Autre avatar d’un cinéma de la sensation, le nouveau film de J.P. Sniadecki explore une fois de plus la terre d’adoption du cinéaste américain : la Chine. The Iron Ministry nous fait monter à bord d’un train, le temps d’un trajet artificiel composé à partir de dizaines d’heures de rushes tournés sur plusieurs années. On y fait physiquement l’expérience de ce lieu, où certains séjournent de longues heures, et qui se trouve investi par toutes sortes d’activités. En bon membre du Sensory Ethnography Lab, Sniadecki explore ce serpent de fer sous toutes les coutures, glissant aux pieds des voyageurs ou s’élevant au-dessus d’une session de découpage de viande entre deux wagons. Il observe les corps, au repos et en activité. Dans ce train qui file à travers l’espace, c’est aussi le temps qui est évoqué : le passé (les trains d’« avant », qu’un contrôleur se laisse aller à décrire avant de s’apercevoir de son imprudence), le futur du pays et bien sûr le présent, dont le train donne un aperçu en faisant se rencontrer toutes les strates de la population chinoise.
De l’absurde
Durant une même après-midi, le festival nous a permis un grand écart, de cette mobilité extrême aux plans statiques d’In the Basement, qui marque le retour d’Ulrich Seidl à la forme documentaire. En une sorte de clin d’œil sordide à un fameux fait divers survenu il y a quelques années, il y filme ce que certains Autrichiens font de leurs caves : des lieux de loisirs ou de célébration de leurs passions, plus ou moins avouables. Force est de reconnaître au cinéaste une maîtrise formelle lui permettant de mettre en exergue le grotesque qui sommeille dans toute scène du quotidien. Ainsi, le rire survient parfois là où on ne l’attendait pas… mais toujours aux dépens de ceux qu’il filme.

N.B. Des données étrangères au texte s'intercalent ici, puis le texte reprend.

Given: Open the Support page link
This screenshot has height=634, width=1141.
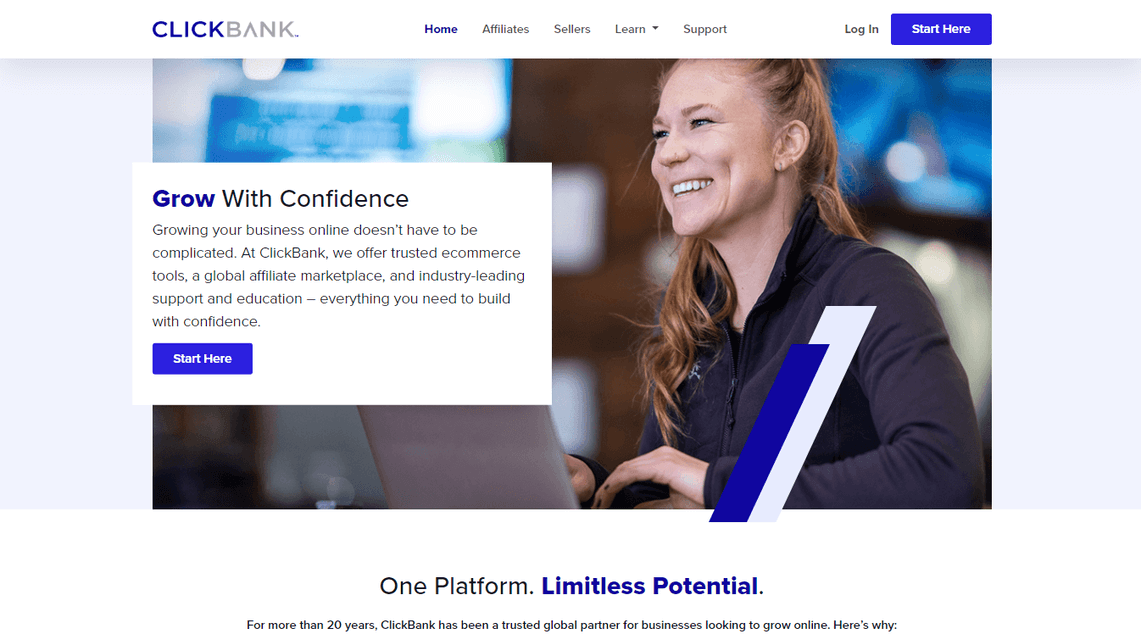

L’attitude démiurgique de Seidl est encore moins acceptable dans le registre documentaire que dans celui de la fiction, puisqu’elle devient alors agression non seulement contre les spectateurs mais aussi contre les protagonistes du film. Les premiers, apparemment, ne méritent pas mieux que d’être placés dans des situations d’inconfort stérile (écouter les divagations de nostalgiques du Reich, assister à des séances de sadomasochisme, etc.) ; les seconds sont mis en spectacle comme dans un freak show, utilisés comme de vulgaires instruments du sadisme du cinéaste.
Également absurdes mais autrement plus légers sont les films de Keren Cytter, jeune artiste israélienne que le festival mettait à l’honneur. Flirtant avec l’informe, ses œuvres généralement courtes citent autant le cinéma d’auteur que le soap opera et déroulent leurs histoires de façon décousue ou simplifiée jusqu’à l’absurde – des histoires d’amour, souvent. Discussions surréalistes, doublage robotique des acteurs (amateurs), cadrages aléatoires, répétition et réflexivité sont autant d’ingrédients de ce faux fatras particulièrement réjouissant. Dans ces collages d’images et de mots, qui semblent parfois parodier les formes avant-gardistes sans pouvoir en être dissociés, tout sens est fuyant et l’expérience n’en est que plus électrifiante.